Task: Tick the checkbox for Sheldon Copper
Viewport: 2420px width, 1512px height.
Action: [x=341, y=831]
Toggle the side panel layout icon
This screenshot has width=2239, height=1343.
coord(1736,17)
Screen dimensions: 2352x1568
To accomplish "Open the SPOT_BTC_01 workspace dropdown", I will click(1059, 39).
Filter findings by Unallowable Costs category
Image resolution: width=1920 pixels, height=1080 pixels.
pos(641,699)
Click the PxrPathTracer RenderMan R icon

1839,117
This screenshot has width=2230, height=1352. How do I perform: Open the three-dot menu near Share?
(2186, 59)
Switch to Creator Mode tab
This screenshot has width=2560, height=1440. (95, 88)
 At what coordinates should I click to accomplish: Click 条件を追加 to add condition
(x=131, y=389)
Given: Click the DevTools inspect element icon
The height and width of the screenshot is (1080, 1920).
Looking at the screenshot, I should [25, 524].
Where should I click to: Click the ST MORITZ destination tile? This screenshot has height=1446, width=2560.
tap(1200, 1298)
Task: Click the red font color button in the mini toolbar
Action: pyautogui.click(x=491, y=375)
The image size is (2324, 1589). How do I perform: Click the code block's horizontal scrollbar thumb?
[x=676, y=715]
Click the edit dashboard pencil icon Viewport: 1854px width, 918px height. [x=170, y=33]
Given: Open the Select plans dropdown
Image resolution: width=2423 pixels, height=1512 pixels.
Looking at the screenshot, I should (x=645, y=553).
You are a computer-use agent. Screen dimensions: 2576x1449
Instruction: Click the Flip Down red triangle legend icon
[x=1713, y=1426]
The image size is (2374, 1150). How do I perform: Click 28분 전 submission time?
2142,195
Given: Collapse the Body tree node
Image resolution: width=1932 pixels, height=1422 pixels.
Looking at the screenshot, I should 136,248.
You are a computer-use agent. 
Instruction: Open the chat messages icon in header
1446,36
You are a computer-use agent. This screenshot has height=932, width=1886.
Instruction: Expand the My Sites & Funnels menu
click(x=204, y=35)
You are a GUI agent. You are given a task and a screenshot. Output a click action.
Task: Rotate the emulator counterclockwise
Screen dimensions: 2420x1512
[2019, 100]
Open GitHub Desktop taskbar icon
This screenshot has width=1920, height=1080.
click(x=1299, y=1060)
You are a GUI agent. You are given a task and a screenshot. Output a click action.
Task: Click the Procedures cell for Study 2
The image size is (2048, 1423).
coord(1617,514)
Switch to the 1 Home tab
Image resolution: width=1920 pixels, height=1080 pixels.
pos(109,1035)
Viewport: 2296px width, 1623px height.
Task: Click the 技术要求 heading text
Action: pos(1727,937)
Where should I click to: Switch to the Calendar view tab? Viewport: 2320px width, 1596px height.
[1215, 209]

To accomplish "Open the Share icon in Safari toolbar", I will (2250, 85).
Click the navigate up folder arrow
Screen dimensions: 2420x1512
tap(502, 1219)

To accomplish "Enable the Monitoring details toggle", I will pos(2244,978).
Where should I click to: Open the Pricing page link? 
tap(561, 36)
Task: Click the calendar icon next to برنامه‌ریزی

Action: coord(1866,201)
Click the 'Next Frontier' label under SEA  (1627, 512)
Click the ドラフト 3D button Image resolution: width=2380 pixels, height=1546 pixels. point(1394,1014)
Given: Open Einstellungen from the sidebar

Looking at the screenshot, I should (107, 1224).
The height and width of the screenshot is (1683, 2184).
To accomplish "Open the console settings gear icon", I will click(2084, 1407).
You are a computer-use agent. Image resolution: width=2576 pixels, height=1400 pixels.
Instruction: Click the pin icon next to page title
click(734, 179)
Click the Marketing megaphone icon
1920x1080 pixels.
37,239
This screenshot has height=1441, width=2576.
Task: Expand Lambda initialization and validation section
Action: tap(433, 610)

────────

◆ **Work task**: Look through the entries above; copy every line holding the string "agent".

◆ **Reply**:
You are a computer-use agent. Screen dimensions: 2576x1449
You are a computer-use agent. 
You are a computer-use agent. This screenshot has height=932, width=1886.
You are a GUI agent. You are given a task and a screenshot. Output a click action.
You are a GUI agent. You are given a task and a screenshot. Output a click action.
You are a computer-use agent. Image resolution: width=2576 pixels, height=1400 pixels.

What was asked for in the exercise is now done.